Re: advance local xmin more aggressively - Mailing list pgsql-hackers

From Robert Haas
Subject Re: advance local xmin more aggressively
Date
Msg-id CA+Tgmoak8aoP+HOpHa0r=RvAC3Exz4ptusnm-ZeE97=1dfjyiA@mail.gmail.com
Whole thread Raw
In response to Re: advance local xmin more aggressively  (Heikki Linnakangas <hlinnakangas@vmware.com>)
Responses Re: advance local xmin more aggressively  (Robert Haas <robertmhaas@gmail.com>)
List pgsql-hackers
On Wed, Dec 10, 2014 at 7:34 AM, Heikki Linnakangas
<hlinnakangas@vmware.com> wrote:
>>> 1. I don't really see why resource owners shouldn't be traversed like
>>> that.  They are clearly intended to form a hierarchy, and there's
>>> existing code that recurses through the hierarchy from a given level
>>> downward.  What's ugly about that?
>
> I can't exactly point my finger on it, but it just feels wrong from a
> modularity point of view. Their purpose is to make sure that we don't leak
> resources on abort, by allowing easy an "release everything" operation. It's
> not designed for finding objects based on some other criteria.
>
> There is similar double bookkeeping of many other things that are tracked by
> resource owners. Heavy-weight locks are tracked by LOCALLOCK structs, buffer
> pins in PrivateRefCount array etc. Those things existed before resource
> owners were invented, but if we were starting from scratch, that design
> would still make sense, as different objects have different access criteria.
> fd.c needs to be able to find the least-recently-used open file, for
> example, and you need to find the snapshot with the lowest xmin.
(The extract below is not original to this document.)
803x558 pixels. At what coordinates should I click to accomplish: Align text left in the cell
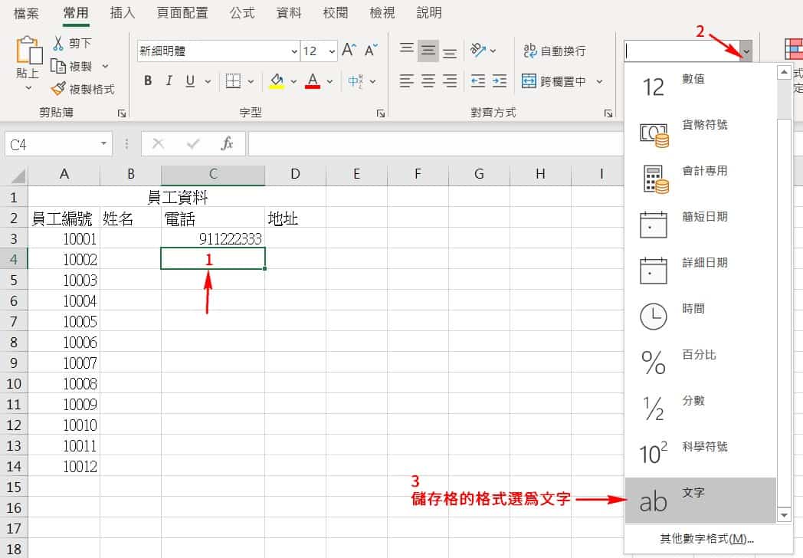[x=406, y=81]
I think all of these are performance trade-offs rather than questions
of style.  LOCALLOCK structs and private buffer pin tracking existed
before resource owners because we need to do lookups of locks by lock
tag or buffers by buffer number frequently enough that, if we had to
grovel trough all the locks or buffer pins in the system without any
indexing, it would be slow.  We *could* do it that way now that we
have resource owners, but it's pretty obvious that it would suck.

That's less obvious here.  If we throw all of the registered snapshots
into a binary heap, finding the lowest xmin will be cheaper every time
we do it, but we'll have the overhead of maintaining that binary heap
even if it never gets used.

> I think you're confusing the N and the N above. It's true that deleting a
> resource owner is O(M), where the M is the number of children of that
> resource owner. It does not follow that releasing N resource owners is
> O(N^2), where N is the number of resource owners released. Calling
> ResourceOwnerDelete(x) will only visit each resource owner in that tree
> once, so it's O(N), where N is the total number of resource owners in the
> tree.

Not if the portals are dropped in separate commands with an
unpredictable ordering.  Then you have N separate calls to
ResourceOwnerDelete.

> I did some testing of the worst case scenario. The attached script first
> creates a lot of cursors, then a lot of savepoints, and finally closes the
> cursors in FIFO order. When the number of savepoints is high enough, this
> actually segfaults with your patch, because you run out of stack space when
> recursing the subxact resource owners. That's hardly this patch's fault, I'm
> actually surprised it doesn't crash without it, because we recurse into all
> resource owners in ResourceOwnerRelease too. Apparently the subxacts are
> closed in LIFO order at commit, but there might be are other cases where you
> could trigger that. In any case, a stack-depth check would be nice.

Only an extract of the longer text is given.